Roma, 16 apr – Se si volesse assegnare un nome alla malattia dell’Occidente, lo si rinverrebbe nella splendida parola greca che dice il “voler-avere-di-più”: pleonexia. Platone la evoca a più riprese nei suoi dialoghi. Con la splendida immagine del “Fedro”, la pleonexia è la malattia dell’anima in cui il cavallo nero, quello della passione, ha preso il sopravvento sull’auriga della ragione e sul cavallo bianco.
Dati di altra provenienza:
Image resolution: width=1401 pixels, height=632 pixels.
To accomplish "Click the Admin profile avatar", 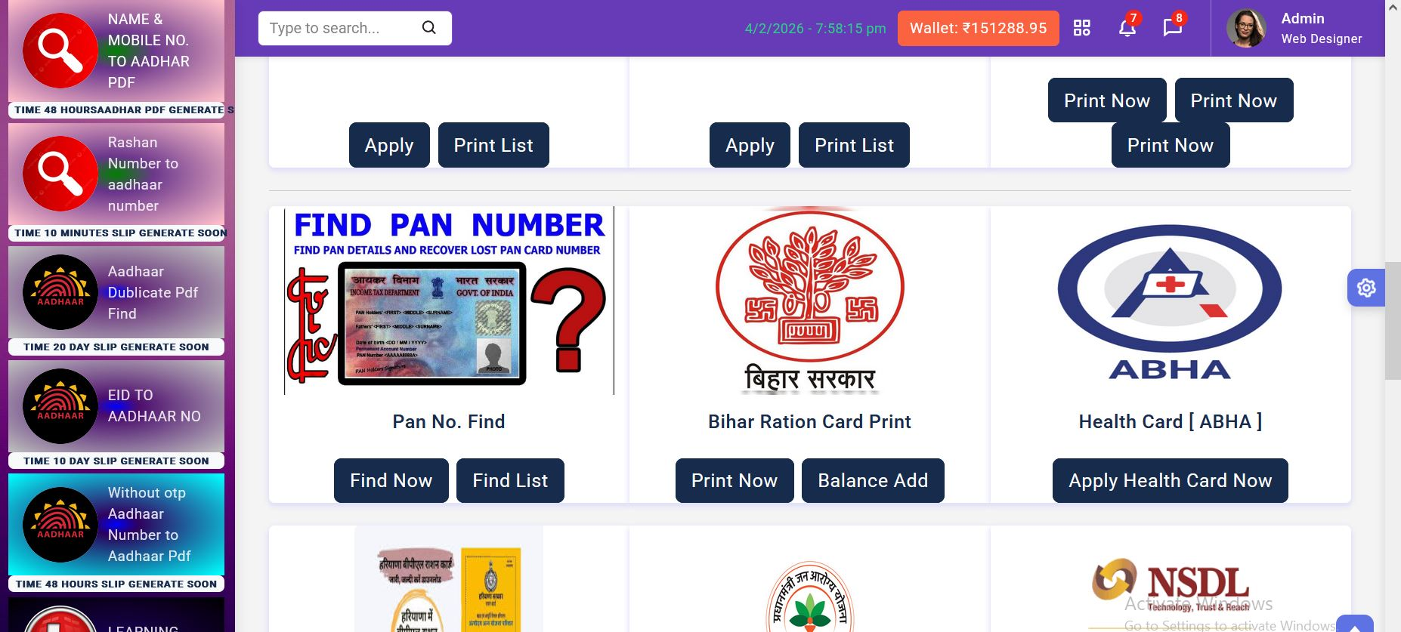I will click(x=1246, y=28).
La pleonexia è la passione triste che ci porta a cedere al desiderio di voler avere sempre di più, per ciò stesso tradendo l’imperativo delfico “nulla di troppo” (meden agan).
È la passione materialistica per eccellenza, propria di chi vuole accumulare sempre più beni materiali, rinunciando alla spiritualità del sapere e della ricerca, dell’amore e della spiritualità. V’è un passaggio splendido nell’“Alcibiade Maggiore” in cui Platone declina il tema sul piano dell’amore:
– SOCRATE: Se uno ama il corpo di Alcibiade, non ama Alcibiade, ma una delle cose che gli appartengono.
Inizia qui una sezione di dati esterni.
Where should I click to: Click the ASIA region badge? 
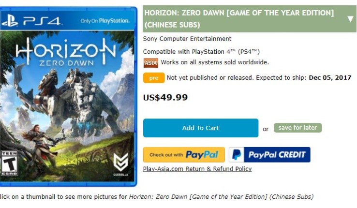pos(150,62)
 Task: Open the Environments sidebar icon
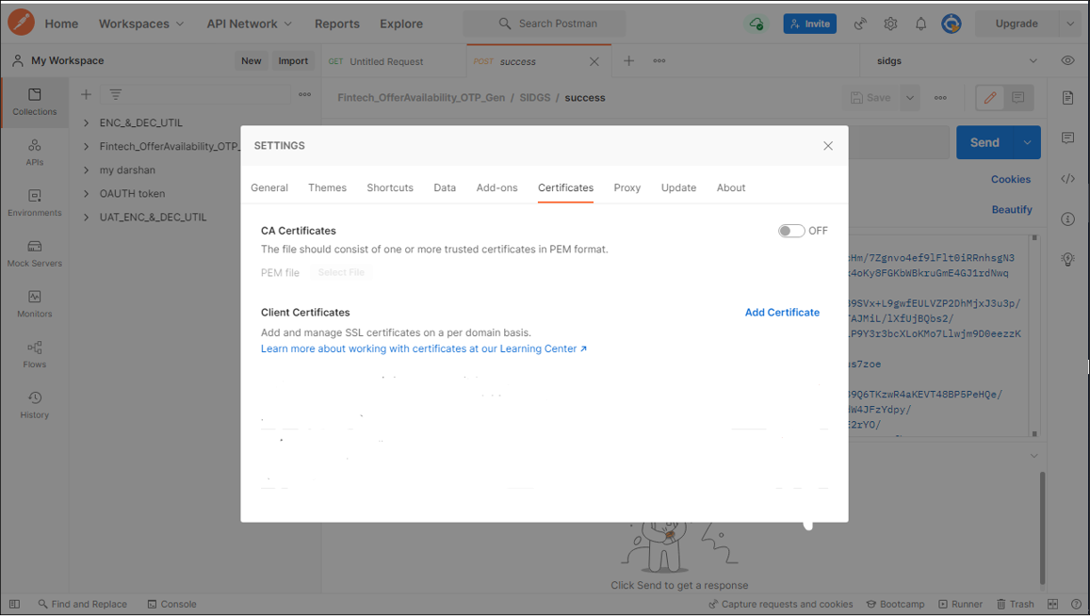point(35,203)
– ALCIBIADE: Dici il vero.
– SOCRATE: Invece, ti ama solo chi ama la tua anima.
(Platone, “Alcibiade maggiore”, 131 c)
Il vero amore riguarda l’anima, non il corpo. Ha a che fare con l’immateriale. Il corpo e la materia, i beni e le ricchezze – argomenta Platone – non sono veri beni, dacché sono instabili e soggetti al mutamento incessante. Il consumismo, sconosciuto a Platone, rappresenta l’inveramento della sua analisi teorica. Nel consumismo prevale un’ontologia instabile, in cui gli enti sono concepiti ad hoc per essere consumati. Non li si può amare, se non come si ama il corpo che invecchia rapidamente.
Nel quadro ontostorico del consumismo, diremmo con Heidegger, siamo consumatori e consumati. Siamo schiavi della pleonexia, e ci illudiamo di possedere sempre di più proprio mentre siamo posseduti sempre di più dall’impianto tecnonichilista della crescita e dell’illimitata volontà di potenza mercatista.